_TASK INPUTS_
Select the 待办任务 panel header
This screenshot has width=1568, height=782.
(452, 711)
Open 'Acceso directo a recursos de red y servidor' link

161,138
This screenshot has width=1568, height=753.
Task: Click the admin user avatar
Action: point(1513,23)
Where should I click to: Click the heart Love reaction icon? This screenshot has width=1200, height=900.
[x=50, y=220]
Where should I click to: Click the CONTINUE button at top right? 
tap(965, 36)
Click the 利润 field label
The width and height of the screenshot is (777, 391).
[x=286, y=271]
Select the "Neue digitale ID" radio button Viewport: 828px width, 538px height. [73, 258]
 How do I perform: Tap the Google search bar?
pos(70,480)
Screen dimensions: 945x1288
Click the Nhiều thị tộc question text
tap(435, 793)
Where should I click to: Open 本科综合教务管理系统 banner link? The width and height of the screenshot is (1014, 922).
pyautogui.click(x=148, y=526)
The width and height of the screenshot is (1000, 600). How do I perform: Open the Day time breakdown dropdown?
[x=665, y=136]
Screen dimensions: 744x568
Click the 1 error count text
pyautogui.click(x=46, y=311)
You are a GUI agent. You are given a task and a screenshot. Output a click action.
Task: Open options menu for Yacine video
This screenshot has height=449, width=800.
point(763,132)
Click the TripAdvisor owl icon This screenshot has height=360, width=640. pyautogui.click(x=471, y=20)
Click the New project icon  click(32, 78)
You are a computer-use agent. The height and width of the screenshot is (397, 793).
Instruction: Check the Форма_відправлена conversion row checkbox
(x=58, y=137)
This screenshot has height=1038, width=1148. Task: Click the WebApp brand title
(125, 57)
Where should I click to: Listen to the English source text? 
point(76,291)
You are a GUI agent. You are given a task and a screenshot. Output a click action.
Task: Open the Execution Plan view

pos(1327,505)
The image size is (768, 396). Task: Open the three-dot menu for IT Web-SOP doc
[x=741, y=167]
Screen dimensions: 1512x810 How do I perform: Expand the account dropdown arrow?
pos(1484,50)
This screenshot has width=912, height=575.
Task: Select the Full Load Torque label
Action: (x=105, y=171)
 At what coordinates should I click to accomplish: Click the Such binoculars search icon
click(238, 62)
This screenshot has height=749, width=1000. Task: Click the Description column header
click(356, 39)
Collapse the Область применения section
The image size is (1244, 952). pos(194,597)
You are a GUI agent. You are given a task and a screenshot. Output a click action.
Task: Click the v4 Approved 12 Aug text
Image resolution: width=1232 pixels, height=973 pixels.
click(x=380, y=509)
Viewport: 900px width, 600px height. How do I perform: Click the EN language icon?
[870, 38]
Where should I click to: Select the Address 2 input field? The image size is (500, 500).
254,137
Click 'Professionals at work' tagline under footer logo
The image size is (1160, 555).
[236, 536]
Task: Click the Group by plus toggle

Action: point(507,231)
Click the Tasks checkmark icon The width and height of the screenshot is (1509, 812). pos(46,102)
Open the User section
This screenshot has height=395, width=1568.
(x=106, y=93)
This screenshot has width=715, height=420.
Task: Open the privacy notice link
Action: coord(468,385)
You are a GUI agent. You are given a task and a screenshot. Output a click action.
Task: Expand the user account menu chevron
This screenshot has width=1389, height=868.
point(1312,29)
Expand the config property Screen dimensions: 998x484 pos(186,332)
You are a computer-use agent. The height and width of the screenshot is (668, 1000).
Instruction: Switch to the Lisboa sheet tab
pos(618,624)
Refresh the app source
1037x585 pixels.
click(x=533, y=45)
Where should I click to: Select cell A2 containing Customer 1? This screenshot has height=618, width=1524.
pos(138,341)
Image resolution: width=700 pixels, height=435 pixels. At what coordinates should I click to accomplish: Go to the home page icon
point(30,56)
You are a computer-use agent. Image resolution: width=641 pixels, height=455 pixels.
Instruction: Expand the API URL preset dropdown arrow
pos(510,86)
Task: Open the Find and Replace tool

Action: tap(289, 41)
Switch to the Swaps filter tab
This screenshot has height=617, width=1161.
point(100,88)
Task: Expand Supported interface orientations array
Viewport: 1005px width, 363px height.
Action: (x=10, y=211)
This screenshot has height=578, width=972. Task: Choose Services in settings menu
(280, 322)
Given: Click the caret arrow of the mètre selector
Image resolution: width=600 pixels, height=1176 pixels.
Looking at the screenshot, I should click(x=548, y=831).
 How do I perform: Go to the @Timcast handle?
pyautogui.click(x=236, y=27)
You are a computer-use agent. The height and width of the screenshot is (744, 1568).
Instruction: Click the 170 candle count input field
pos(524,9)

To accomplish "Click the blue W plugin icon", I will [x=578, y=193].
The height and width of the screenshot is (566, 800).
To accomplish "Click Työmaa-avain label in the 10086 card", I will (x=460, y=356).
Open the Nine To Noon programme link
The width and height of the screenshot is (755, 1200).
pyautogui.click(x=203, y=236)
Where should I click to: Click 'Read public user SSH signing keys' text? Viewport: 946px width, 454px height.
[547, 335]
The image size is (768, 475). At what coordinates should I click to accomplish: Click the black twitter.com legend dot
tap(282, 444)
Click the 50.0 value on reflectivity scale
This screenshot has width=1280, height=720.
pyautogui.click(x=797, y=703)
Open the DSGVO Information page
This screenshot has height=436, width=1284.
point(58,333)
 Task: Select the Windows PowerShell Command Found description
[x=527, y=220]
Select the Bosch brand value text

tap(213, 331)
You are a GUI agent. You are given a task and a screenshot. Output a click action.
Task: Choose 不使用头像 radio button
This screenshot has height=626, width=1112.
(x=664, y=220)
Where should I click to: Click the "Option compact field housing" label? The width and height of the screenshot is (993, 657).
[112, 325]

_TASK_
What is needed is every line of the records that contains the word "computer".

_RESPONSE FOR THIS EXERCISE_
You are a computer-use agent. The height and width of the screenshot is (397, 793).
You are a computer-use agent. The height and width of the screenshot is (668, 1000).
You are a computer-use agent. Image resolution: width=641 pixels, height=455 pixels.
You are a computer-use agent. The height and width of the screenshot is (744, 1568).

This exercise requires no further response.